Daily Market Update – April 27, 2015 (9:00 AM)
Compared to last week, anything would qualify as being a busy week, but this coming week will meet the definition at any time.
In addition to being the second of the two busiest earnings weeks each quarter, getting started with Apple after today’s closing bell, there’s lots more on tap.
Before Wednesday afternoon’s FOMC Statement is released, there will also be a GDP Report.
That tandem may be a powerful combination.
With the FOMC meeting crafting its statement lasting for 1 1/2 days, that GDP release may change the verbiage used in the final statement release.
The question needing to be answered from the GDP Report is whether or not the anticipated consumer led expansion from decreasing energy prices is ever going to happen.
The expectation is that it may, but not yet.
Sooner or later weather can’t keep being an excuse.
After the GDP is release we get to scour the FOMC Statement and try to figure out whether interest rate increases will happen sooner or maybe wait until the next winter, when it would serve as the perfect anti-complement to weather induced slow-downs.
As busy as the week may be, with the exception of the Apple report today, there’s not too much going on to move markets.
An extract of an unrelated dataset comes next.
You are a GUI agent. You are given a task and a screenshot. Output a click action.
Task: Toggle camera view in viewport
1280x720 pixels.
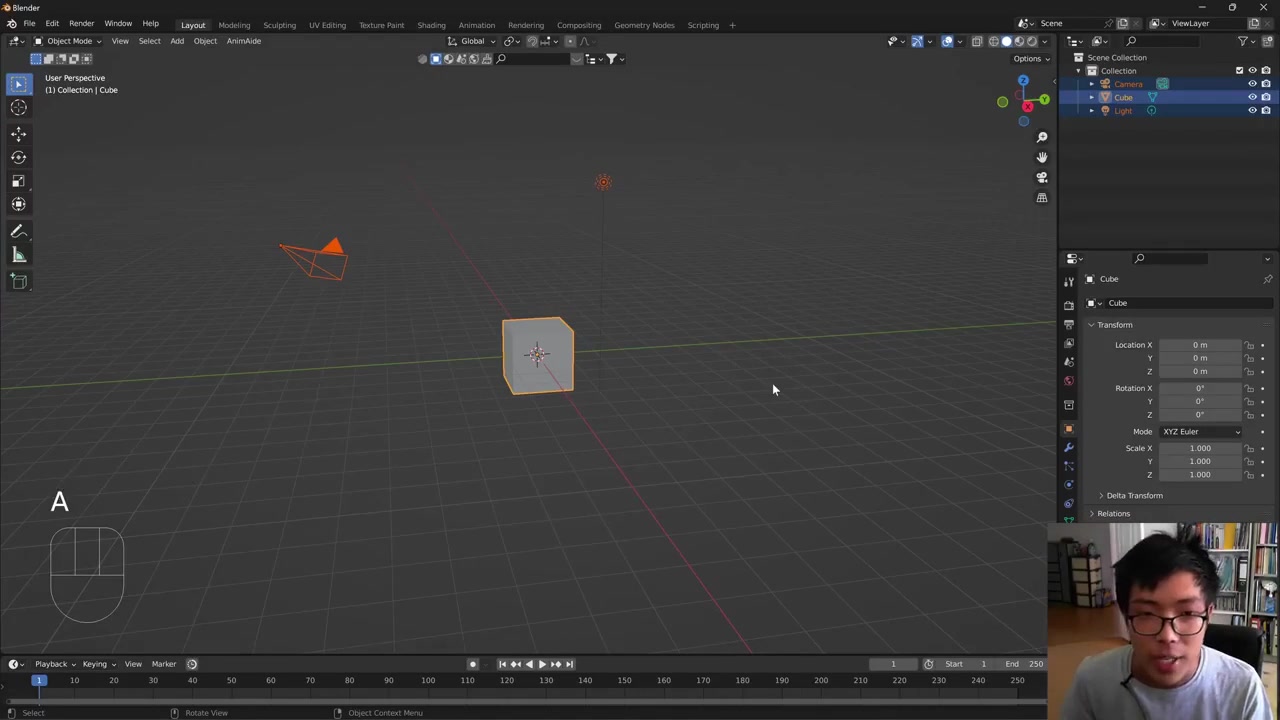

The early futures trading is looking to add to Friday’s closing highs in the S&P 500 and the NASDAQ.
With a little more cash in hand and a handful of positions expiring this week that are at least in striking range of their strikes, I’m again hopeful for a week that will have a decent combination of new call options sold, rollovers and assignments.
With that cash, I’m a little less reluctant to add new positions, but will likely look for weekly option expirations and try to balance the number of new positions with the number of assignments that I think me be likely.
With the FOMC and GDP having the ability to significantly alter the path of the market, I definitely do not want to get too far out ahead of it and may also consider adding new positions after the FOMC Statement release, but then looking at the following week’s expiration.
As the morning gets ready to begin, I will likely be an observer and wouldn’t be to eager to jump aboard if the climb goes much higher from where the futures are indicating. However, any weakness in positions that are on the radar, including those from previous week’s may still be open game, such as American Express, which received a downgrade this morning.
In the meantime, as the march does continue higher and with concerns that it brings added downside risk, there may also be reason to again focus on the added value and safety that dividends may provide in the near term.